-- The problem --
Search the listing for the word "will" and say how many lines have it, nothing besides.

+ + + + + + +

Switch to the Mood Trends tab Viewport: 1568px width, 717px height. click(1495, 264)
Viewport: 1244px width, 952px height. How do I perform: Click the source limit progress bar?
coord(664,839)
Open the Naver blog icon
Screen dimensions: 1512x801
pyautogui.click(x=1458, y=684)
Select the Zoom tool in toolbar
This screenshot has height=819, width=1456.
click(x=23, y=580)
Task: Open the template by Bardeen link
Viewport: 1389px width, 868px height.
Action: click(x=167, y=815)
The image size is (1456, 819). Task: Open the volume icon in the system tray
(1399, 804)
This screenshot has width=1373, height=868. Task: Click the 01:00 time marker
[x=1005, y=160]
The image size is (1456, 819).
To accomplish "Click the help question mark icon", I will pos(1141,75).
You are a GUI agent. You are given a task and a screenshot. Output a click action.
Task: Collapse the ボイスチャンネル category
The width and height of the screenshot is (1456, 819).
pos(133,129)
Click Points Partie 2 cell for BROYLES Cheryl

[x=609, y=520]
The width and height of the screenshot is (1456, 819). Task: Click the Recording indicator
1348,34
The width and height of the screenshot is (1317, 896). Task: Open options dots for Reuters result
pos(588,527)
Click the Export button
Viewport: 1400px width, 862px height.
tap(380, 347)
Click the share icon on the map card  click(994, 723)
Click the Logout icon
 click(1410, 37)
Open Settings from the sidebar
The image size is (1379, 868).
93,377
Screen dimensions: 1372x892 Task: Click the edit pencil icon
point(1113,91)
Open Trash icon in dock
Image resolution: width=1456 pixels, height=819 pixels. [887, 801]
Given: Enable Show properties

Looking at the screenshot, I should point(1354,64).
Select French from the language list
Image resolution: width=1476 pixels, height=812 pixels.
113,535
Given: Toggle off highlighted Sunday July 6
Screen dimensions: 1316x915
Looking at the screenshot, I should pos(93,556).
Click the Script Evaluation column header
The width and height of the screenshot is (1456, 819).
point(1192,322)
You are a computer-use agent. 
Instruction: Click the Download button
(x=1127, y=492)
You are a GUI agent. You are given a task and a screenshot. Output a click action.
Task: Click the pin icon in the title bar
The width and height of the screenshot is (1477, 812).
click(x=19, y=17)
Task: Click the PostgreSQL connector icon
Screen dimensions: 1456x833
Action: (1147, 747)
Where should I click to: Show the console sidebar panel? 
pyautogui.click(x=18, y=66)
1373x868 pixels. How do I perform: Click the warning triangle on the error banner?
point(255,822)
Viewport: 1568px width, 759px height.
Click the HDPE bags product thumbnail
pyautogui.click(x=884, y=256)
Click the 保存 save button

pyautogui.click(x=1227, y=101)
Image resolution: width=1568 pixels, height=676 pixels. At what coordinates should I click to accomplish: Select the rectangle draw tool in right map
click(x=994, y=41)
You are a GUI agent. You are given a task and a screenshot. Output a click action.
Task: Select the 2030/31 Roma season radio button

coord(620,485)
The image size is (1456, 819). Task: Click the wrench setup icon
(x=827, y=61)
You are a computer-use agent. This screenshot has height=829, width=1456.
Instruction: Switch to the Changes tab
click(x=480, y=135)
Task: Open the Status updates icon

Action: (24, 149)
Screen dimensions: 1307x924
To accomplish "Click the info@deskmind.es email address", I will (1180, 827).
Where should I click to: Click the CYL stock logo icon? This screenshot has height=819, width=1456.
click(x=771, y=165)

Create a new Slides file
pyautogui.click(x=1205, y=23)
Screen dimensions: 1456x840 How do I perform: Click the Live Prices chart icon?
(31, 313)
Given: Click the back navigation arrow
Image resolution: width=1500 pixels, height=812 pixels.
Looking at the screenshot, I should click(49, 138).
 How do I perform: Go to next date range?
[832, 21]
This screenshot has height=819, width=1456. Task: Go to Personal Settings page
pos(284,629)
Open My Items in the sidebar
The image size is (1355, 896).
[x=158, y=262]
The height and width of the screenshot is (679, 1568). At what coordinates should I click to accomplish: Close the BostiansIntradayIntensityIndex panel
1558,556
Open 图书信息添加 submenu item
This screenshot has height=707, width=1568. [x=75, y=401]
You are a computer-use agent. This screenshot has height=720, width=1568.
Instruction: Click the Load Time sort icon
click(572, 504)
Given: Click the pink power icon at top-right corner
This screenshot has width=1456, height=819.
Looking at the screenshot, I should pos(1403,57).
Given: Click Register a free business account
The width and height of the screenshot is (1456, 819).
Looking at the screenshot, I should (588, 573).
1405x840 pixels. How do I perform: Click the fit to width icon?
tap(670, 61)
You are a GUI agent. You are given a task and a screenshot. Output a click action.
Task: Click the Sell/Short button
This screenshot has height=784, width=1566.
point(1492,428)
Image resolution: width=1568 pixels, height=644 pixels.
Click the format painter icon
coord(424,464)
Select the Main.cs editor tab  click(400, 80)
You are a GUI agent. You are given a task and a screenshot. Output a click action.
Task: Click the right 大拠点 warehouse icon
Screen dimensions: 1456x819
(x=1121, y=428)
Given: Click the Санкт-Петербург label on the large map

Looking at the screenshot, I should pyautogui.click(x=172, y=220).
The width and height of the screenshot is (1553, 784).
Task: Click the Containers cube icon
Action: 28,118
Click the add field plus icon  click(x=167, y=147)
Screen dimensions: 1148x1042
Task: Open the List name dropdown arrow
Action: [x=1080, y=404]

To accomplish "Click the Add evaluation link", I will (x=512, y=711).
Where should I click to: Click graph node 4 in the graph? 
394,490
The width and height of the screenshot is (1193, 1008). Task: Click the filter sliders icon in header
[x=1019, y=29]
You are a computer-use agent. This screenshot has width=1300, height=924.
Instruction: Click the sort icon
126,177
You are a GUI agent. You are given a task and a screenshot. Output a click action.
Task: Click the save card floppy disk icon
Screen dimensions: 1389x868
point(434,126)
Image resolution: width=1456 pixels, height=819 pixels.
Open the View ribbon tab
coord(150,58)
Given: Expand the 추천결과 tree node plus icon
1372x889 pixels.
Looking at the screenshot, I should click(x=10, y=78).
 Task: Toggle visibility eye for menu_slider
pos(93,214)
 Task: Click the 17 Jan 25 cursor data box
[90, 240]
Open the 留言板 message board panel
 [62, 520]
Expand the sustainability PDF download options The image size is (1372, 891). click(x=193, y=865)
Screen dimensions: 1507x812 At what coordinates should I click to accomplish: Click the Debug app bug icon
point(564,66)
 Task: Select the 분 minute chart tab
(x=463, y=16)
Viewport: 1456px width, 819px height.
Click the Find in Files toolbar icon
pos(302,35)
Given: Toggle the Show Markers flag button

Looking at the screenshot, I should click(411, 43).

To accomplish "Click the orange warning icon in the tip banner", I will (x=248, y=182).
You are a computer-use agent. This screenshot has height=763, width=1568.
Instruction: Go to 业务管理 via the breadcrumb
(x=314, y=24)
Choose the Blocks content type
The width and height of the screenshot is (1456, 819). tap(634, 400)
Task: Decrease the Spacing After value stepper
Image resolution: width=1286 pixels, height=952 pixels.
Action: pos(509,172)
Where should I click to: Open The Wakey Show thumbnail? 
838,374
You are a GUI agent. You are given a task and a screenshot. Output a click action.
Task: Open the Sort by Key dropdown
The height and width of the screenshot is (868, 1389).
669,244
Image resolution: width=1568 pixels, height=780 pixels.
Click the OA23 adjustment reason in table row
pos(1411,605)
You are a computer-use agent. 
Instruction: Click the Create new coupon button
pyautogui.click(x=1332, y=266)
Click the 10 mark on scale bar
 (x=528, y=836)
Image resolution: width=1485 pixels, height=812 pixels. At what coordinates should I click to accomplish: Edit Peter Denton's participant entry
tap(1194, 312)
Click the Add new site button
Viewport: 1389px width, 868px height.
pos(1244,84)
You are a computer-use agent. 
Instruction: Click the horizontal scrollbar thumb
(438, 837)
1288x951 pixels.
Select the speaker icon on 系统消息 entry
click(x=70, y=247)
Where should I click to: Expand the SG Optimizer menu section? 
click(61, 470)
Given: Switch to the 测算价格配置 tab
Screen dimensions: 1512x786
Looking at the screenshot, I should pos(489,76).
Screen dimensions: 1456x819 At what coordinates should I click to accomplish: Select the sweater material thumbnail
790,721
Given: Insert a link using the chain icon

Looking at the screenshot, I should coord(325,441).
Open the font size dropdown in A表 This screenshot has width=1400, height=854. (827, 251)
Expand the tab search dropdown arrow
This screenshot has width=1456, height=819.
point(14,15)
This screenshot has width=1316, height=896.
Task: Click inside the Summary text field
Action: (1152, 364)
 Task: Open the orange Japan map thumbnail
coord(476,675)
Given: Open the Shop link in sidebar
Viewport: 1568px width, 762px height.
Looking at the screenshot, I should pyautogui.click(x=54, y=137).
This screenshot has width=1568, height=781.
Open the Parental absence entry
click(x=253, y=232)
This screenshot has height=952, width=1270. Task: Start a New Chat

+ + + + + + +

-- Answer section --
4